Consider dropping dependabot in favor of renovate
hazendaz opened this issue · 1 comments
Dependabot has a many years old bug that causes downstream forks to get flooded by PRs. Consider switching to renovate which is also free and far superior.
To do so,
- Delete the dependabot yaml file
- Go here https://github.com/marketplace/renovate
- Add it and select this repo to use it
Renovate will raise initial PR that gives you idea what its going to do. Merge that PR.
Then go to issue tracking few minutes later. Pin the issue it raises to keep it up in case issues ever grow (on right side of the issue). Then either let it slowly update or tell it to update all at once. Unlike dependabot, it keeps track of items very cleanly in that issue even things skipped without having to touch any further configuration.
If you need to see one in action, check here. See the issue it has perpetually open, see recently merged PRs it raised. See the quality improvement it provides in general.
Given this repo is using dependabot now, the expected PRs to occur should be minimal. However, note that it didn't even know maven wrapper was out of date. Renovate will. Not sure if renovate handles the switch from the pre maven owned official wrapper but I have separate PR that addresses that aspect.
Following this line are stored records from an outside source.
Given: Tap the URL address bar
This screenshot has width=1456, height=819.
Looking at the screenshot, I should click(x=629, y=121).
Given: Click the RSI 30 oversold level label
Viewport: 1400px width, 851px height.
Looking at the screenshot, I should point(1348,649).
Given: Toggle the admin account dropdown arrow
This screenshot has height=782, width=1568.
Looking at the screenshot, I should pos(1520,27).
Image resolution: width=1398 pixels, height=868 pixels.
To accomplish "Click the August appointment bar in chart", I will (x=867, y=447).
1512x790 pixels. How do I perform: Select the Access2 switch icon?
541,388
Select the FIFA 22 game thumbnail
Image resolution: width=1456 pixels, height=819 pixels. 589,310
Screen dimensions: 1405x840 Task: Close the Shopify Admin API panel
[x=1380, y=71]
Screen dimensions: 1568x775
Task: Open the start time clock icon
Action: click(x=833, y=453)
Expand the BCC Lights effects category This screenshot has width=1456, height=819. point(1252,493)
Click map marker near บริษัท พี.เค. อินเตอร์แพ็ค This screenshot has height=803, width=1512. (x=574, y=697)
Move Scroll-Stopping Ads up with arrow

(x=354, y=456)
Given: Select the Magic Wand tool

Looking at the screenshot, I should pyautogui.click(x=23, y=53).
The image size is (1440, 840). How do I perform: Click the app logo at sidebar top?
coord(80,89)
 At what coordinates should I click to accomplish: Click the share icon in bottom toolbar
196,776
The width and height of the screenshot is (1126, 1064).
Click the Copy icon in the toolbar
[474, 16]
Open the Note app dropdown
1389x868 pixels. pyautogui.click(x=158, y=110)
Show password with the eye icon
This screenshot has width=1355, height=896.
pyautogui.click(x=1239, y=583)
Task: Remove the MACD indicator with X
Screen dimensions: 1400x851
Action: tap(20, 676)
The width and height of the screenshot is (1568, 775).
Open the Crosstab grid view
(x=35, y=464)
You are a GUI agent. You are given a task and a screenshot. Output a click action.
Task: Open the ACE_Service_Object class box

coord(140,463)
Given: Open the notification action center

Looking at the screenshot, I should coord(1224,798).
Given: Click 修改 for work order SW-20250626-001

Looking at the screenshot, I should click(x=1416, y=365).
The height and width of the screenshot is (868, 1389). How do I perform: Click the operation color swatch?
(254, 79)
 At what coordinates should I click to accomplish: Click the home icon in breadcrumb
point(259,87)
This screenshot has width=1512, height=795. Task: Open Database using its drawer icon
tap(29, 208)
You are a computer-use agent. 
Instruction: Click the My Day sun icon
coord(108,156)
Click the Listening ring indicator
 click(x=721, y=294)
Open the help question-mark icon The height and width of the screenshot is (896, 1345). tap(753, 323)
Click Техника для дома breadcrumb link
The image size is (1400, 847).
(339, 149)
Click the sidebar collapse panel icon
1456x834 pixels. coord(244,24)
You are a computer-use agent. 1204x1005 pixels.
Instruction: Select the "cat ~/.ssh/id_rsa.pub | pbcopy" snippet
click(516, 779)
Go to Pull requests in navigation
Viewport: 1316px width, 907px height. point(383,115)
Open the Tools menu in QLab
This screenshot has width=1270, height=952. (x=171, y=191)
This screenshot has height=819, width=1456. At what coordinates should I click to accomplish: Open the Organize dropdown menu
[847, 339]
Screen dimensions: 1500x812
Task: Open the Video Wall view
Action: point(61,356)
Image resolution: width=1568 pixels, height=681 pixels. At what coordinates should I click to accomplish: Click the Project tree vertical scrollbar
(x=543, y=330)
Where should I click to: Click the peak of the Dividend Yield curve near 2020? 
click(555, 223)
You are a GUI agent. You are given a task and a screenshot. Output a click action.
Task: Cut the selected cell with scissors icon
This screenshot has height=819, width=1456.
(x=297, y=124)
My motivation, just to ensure my fork stops getting blasted by dependabot requiring me to interact with it more than I should. Personally usage, I used dependabot since its inception days (before github owned it) and now 3 years using Renovate. The quality is so much higher on renovate in general and it shows.
Thanks! I have already been using Renovate in some other projects, yet I didn't know the issue with forks.